Converter that tokenizes text and stores each token ID in a separate column.

Parameters

model_name : string, default=bert-base-uncased
Name of the pre-trained tokenizer model
max_length : integer, default=512
Maximum sequence length for tokenization
batch_size : integer, default=32
Number of samples to process at once
device : string, default=cpu
Device to use for computation

Methods

get_output_type(self, column_name: Optional[str] = None) -> DashAI.back.types.dashai_data_type.DashAIDataType

Defined on TokenizerConverter

Return the DashAI data type produced by this converter for a column.

Parameters

column_name : str, optional
The column name to look up in the fitted encoders. When provided and the encoder has been fitted, the returned type reflects the actual fitted classes. Defaults to None.

Returns

DashAIDataType
An Integer type for each token position column.

changes_row_count(self) -> 'bool'

Defined on BaseConverter

Indicate whether this converter changes the number of dataset rows.

Returns

bool
True if the converter may add or remove rows, False otherwise.

fit(self, x: 'DashAIDataset', y: 'DashAIDataset' = None) -> Type[DashAI.back.converters.base_converter.BaseConverter]

Defined on HuggingFaceWrapper

Validate the input dataset and load the HuggingFace model.

Parameters

x : DashAIDataset
Input dataset whose columns must all be string-typed.
y : DashAIDataset or None, optional
Ignored. Present for API compatibility. Default None.

Returns

HuggingFaceWrapper
The fitted converter instance (self).

get_metadata(cls) -> 'Dict[str, Any]'

Defined on BaseConverter

Get metadata for the converter, used by the DashAI frontend.

Parameters

cls : type
The converter class (injected automatically by Python for classmethods).

Returns

Dict[str, Any]
Dictionary containing display name, short description, image preview path, category, icon, color, and whether the converter is supervised.

get_schema(cls) -> dict

Defined on ConfigObject

Generates the component related Json Schema.

Returns

dict
Dictionary representing the Json Schema of the component.

transform(self, x: 'DashAIDataset', y: 'DashAIDataset' = None) -> 'DashAIDataset'

Defined on HuggingFaceWrapper

Transform the input dataset by running inference in batches.

Parameters

x : DashAIDataset
The dataset to transform. Must have been fitted first.
y : DashAIDataset or None, optional
Ignored. Present for API compatibility.
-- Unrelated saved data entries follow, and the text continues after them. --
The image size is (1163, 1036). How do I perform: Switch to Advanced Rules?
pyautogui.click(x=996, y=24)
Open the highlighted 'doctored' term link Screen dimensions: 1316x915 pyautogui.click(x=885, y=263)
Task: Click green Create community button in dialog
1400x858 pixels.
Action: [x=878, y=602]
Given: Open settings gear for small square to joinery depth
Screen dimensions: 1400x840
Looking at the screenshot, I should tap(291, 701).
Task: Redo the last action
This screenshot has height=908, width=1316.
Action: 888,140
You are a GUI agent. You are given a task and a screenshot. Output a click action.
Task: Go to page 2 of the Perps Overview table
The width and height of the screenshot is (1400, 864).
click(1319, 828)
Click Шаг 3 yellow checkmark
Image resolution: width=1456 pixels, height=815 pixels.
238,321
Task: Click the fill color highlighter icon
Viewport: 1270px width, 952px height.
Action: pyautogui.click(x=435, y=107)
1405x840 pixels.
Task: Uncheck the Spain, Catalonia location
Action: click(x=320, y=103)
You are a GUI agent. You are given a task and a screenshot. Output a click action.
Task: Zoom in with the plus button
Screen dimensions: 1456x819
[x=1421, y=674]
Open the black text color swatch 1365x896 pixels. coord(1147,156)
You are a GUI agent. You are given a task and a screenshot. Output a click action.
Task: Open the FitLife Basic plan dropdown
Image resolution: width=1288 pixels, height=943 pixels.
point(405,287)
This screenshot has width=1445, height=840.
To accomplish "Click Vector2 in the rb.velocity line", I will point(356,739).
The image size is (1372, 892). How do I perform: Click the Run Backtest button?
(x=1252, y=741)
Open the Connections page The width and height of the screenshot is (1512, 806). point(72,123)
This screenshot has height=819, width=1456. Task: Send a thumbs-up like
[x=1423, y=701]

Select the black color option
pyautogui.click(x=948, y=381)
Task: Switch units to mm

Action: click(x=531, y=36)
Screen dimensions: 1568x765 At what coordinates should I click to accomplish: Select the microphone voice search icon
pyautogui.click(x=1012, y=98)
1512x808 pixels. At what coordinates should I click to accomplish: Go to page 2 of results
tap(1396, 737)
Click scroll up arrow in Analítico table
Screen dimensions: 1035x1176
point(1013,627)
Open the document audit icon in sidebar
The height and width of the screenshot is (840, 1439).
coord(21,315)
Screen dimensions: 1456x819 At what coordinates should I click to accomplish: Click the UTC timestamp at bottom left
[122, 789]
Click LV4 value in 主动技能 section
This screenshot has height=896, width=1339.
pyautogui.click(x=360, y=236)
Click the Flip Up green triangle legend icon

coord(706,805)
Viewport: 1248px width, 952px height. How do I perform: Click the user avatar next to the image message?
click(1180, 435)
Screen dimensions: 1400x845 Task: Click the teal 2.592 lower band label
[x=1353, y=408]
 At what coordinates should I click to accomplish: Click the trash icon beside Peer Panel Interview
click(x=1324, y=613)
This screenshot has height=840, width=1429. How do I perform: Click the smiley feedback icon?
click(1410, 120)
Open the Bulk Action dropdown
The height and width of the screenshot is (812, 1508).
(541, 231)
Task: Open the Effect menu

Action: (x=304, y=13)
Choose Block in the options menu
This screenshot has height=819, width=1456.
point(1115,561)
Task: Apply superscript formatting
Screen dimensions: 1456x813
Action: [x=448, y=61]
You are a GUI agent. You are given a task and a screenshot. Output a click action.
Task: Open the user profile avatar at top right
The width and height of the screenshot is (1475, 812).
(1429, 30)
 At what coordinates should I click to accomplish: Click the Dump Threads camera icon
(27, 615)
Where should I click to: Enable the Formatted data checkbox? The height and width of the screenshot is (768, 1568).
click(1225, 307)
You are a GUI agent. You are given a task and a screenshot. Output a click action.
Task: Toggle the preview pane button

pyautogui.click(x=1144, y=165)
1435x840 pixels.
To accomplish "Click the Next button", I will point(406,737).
Default None.

Returns

DashAIDataset
Transformed dataset with output types set per column.

validate_and_transform(self, raw_data: dict) -> dict

Defined on ConfigObject

It takes the data given by the user to initialize the model and returns it with all the objects that the model needs to work.

Parameters

raw_data : dict
A dictionary with the data provided by the user to initialize the model.

Returns

dict
A validated dictionary with the necessary objects.